Hope they are not impossible to rebase on top of 5.10...

Only part i found discrepancy is with the secondary mux safe sel... (i dropped the use of hardcoding stuff)

What i can't understand is... the safe_sel is directly the value or the index?

Cause currently

for the primary mux safe_sel 2 produce a sel of 0
and for secondary mux a safe_sel of 0 produce a sel of 1

I need to check the original code from netgear as could be that we got confused by this and we are sourcing from the mux divider in stead of the secondary.... (primary mux has 3 input: secondar, hfpll and hfpll / 2)

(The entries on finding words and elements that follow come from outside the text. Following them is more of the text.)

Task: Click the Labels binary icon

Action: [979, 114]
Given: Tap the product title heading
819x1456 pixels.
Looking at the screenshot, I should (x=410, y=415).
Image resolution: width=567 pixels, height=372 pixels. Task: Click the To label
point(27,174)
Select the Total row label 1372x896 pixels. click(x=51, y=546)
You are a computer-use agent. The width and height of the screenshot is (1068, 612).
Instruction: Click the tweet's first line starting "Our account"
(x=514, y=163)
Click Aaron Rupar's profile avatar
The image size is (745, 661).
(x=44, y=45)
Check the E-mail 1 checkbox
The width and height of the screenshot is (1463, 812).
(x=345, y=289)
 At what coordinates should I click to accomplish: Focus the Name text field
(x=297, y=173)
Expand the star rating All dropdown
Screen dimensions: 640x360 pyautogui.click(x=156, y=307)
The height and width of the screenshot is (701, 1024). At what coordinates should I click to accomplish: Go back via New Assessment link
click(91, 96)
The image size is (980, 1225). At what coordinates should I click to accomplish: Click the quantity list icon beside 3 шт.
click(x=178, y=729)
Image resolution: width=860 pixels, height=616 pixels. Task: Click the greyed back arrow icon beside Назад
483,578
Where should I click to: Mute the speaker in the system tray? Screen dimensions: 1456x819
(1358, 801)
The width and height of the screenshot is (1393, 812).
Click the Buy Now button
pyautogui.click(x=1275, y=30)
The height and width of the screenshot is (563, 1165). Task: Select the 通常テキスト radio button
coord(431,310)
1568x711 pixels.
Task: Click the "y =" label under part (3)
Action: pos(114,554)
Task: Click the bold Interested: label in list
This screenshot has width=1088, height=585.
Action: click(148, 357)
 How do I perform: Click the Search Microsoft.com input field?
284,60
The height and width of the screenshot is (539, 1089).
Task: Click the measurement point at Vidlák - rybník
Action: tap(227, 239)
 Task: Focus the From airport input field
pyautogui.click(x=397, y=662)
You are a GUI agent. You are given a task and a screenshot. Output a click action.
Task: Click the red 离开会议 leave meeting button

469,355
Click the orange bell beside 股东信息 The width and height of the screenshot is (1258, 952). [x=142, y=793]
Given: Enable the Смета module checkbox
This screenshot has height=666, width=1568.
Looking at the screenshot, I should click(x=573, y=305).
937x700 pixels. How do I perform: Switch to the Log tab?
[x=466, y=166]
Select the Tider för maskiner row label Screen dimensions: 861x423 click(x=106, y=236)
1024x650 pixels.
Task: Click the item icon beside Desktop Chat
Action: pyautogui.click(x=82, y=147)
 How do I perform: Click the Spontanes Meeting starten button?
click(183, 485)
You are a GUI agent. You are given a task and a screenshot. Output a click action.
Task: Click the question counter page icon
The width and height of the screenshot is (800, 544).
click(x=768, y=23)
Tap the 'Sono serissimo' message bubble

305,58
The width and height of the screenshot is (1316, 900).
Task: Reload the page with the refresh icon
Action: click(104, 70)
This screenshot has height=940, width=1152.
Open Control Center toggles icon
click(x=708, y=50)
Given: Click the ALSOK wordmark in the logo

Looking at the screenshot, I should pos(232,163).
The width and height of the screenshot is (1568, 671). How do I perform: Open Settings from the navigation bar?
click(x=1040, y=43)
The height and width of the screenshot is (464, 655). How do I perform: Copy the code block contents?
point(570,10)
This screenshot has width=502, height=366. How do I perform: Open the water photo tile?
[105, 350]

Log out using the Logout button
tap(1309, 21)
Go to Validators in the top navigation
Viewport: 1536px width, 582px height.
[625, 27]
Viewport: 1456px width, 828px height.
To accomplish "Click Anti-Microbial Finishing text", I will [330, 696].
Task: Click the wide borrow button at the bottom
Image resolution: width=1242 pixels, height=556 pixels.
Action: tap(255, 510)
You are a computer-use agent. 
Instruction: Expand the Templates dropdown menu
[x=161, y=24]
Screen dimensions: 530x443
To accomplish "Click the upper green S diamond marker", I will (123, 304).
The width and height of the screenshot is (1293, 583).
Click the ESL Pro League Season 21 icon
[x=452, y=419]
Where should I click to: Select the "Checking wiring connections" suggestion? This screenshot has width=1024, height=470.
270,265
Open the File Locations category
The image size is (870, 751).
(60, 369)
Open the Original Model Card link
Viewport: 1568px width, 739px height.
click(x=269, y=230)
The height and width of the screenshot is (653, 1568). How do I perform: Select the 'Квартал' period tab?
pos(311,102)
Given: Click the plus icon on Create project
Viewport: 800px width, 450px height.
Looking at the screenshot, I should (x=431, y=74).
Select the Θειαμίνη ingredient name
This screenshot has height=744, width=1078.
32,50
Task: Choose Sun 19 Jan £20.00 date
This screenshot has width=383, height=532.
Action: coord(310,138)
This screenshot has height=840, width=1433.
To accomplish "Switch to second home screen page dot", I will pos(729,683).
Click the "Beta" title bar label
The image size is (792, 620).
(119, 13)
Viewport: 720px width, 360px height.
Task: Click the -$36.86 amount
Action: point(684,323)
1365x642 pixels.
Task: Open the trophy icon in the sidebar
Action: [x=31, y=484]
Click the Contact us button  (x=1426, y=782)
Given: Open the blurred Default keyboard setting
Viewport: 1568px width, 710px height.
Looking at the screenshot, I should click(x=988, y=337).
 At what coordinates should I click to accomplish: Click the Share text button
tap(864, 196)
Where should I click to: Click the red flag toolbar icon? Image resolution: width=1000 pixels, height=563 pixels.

Anyway some more info about the clk mess... it doesn't make sense... from what i understand acpu(0/1/l2)_aux is stupid... they are all connected to the same pll (that in theory is pll8) and it does run to the same rate of qsb... so really it's never used. We always use hfpll.

Current change I made internally is that i just dropped all the acpu mess and set the parent to pll8... (we just disable and enable the mux... we don't need to switch them as pll8 is never scaled as it's also a fixed clk source) Also the clk names defined in the dts are just useless and should not be declared / connected correctly... (and i assume set the parent to the 2 mux?) What should be defined is the qsb or the pll8 clk... Considering dropping the qsb and making it declared using the dts directly as it's a fixed clk...


btw i'm checking the old r7800 source that has the very old clk init... discovered all sort of missing clk... and the prng running at half the clk... it's init at 32mhz but the original firmware run it at 64mhz....

3 Likes

Router rebooted again this morning, despite locking scaling_min_freq to 800000. Nothing in pstore this time either...
I feel like something happened between mid november 2021 and mid january 2022, at least for me. Because I never had reboots before mid january when I upgraded OpenWrt and the image I was running before upgrading was from mid november 2021.

This happened on both the 5.10 kernel DSA and NSS builds, I know they're both very experimental but still...

I will try changing from schedutil to ondemand if that makes a difference.

I found 2x ramoops files on my router today (it crashed during a video meeting of course :upside_down_face: )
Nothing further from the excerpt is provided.